Wednesday, 17 October 2012

How the pork turned out.

The pork was great and that was probably the best crackling I have ever had, so thanks to Moen’s for the pork and Sillfield for the rind.  The trick (can’t remember where I learnt it) is to salt the rind and then leave for 20mins, wipe off the moisture that has come to the surface together with excess salt, lightly re-salt and put in the oven. 

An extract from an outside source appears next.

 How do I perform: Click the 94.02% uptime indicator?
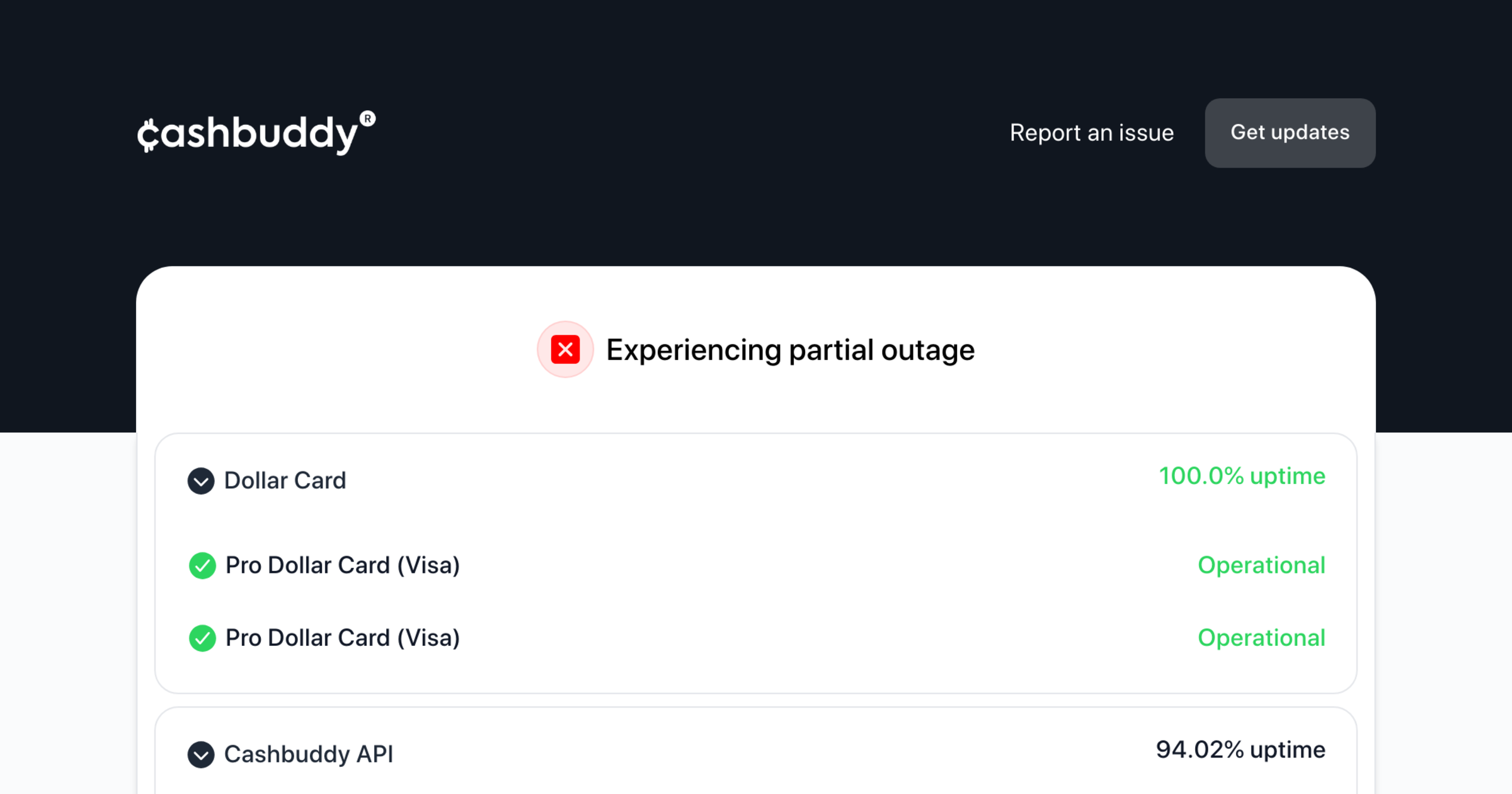click(1241, 749)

The pork was a Gary Rhodes recipe [Gary Rhodes (2002) cookery year autumn into winter, p.72] 4hrs at Mk 3 and served with a gratin of potato, apple, onion and celery moistened with cider and chicken stock.  I followed it up with a Beaujolais and frozen fruit jelly that I have been making for at least 20yrs.  After that all I needed was 40 winks before Downton Abbey.

Saturday, 13 October 2012

In praise of a good butcher

Cooking pork shoulder tomorrow.  I made a huge mistake by asking the local butcher to remove the rind, as I thought I was doing a pot roast.  Got home to discover the recipe I was planning for was an ordinary roast NOT a pot roast. 

My pork was going to get horribly dry.  What to do?  Went to Borough Market and spoke to a lovely man from Sillfield butchers.  Oh joy he gave me a piece of rind to wrap my pork in - this is now looking extra good.  I will keep you posted after I have cooked it tomorrow

Hooray for Ellie's Kitchen

Elaine has more cookery books than most learned people have books.  This is just part of the library. 

For decades she has consulted her books to cook food with love.   I know because I have eaten a lot of it.

She has also recorded the results with care.  She knows which recipes work and which don't.  She has records of many dinner parties and menu schemes that have proved themselves as good for the guests and not too demanding to prepare and serve.

This blog is for Elaine to tell you about it and hopefully for you to respond.